Nearly one in three children in Year 6 of primary school is overweight or obese, according to a report out from The NHS Information Centre, UK.
In one of the biggest studies of its kind to be carried out anywhere in the world, the National Child Measurement Programme (NCMP) measured the weight of children in reception class (typically aged four to five years) and Year 6 (aged ten to 11 years) in primary schools in England.
It found that:
– almost one in four children measured in reception year were overweight or obese
– in year 6, this rate was nearly one in three
– boys were significantly more likely to be obese than girls in both age groups
– obesity levels were highest in urban and deprived areas.
The NCMP was established in 2005 as part of government’s strategy to tackle the continuing rise in excess weight in children. In 2006/07, it included valid measurements for 876,416 children. This represents an 80 per cent participation rate, compared to 48 per cent in 2005/06.
Because of the low response in 2005/06, it has not been possible to compare the results between the two years. However, year-on-year analysis should be possible in the future when participation rates have stabilised and changes in prevalence due to changes in participation rates can be discounted.
The NHS Information Centre co-ordinated the collection and analysis of data, using data supplied locally by primary care trusts with the co-operation of local schools.
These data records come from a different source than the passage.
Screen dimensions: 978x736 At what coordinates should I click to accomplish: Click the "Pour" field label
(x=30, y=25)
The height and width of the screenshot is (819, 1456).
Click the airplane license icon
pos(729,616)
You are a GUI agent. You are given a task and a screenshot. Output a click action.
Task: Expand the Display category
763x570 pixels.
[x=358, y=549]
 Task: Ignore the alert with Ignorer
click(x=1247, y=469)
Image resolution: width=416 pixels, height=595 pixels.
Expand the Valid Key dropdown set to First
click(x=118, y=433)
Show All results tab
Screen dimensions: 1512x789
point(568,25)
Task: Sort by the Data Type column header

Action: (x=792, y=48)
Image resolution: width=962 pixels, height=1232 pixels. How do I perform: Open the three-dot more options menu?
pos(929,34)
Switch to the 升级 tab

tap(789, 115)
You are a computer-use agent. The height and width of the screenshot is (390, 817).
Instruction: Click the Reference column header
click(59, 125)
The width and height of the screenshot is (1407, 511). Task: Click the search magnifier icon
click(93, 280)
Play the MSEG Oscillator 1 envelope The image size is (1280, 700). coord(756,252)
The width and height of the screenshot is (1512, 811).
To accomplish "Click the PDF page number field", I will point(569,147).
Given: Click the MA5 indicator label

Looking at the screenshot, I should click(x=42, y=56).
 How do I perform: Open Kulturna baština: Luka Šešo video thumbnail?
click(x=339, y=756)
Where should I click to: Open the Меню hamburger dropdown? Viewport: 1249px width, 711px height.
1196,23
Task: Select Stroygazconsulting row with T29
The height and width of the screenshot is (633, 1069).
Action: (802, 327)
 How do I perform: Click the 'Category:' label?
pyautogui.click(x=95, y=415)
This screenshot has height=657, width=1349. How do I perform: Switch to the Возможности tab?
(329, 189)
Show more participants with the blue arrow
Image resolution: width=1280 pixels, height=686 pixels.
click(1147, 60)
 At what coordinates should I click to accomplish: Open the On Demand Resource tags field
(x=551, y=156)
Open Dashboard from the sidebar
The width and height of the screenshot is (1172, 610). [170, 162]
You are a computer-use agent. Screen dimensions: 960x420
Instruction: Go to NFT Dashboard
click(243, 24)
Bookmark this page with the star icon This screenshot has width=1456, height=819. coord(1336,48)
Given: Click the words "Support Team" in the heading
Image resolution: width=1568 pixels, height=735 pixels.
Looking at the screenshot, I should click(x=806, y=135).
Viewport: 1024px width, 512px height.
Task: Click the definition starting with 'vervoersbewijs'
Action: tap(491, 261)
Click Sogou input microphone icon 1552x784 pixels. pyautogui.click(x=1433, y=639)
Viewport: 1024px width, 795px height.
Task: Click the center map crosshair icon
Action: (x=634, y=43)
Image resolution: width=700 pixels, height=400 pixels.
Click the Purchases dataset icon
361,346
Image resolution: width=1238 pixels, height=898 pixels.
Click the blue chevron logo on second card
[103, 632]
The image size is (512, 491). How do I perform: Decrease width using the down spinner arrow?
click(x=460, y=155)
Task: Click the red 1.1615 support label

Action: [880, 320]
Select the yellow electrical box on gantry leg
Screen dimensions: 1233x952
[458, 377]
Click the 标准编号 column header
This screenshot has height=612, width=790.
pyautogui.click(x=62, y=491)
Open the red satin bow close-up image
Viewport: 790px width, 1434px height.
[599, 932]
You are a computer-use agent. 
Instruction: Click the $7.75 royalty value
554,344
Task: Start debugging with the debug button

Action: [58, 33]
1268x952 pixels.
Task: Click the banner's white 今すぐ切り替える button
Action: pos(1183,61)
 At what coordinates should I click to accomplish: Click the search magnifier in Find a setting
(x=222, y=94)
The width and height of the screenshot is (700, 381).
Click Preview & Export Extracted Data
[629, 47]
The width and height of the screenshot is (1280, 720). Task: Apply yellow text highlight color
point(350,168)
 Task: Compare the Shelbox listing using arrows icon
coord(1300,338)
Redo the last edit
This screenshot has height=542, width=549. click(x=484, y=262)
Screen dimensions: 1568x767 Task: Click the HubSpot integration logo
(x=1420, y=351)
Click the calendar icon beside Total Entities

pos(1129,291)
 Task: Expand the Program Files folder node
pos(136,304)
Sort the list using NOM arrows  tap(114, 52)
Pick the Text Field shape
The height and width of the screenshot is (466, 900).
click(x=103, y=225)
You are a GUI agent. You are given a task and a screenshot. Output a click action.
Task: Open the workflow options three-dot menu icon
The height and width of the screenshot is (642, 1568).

The NHS Information Centre’s chief executive Tim Straughan said: “The study shows the extent of the obesity problem facing an entire generation of our children. “It is of huge concern that one in three children in Year 6 is overweight or obese. It is even more worrying since the figures presented in our report are, if anything, likely to be an under-estimate. This is because participation in the programme is voluntary and overweight or obese children may be more likely not to take part.
“The study draws on information gathered through one of the biggest programmes of its type anywhere in the world and provides comprehensive data on childhood obesity at local level.
“The report is an excellent basis for analysing, interpreting and tracking childhood obesity in years to come. It supports frontline staff in their efforts to increase the numbers of children with a healthy weight by highlighting the extent to which obesity is a problem and by identifying the social groups and geographical areas which are most likely to be affected.”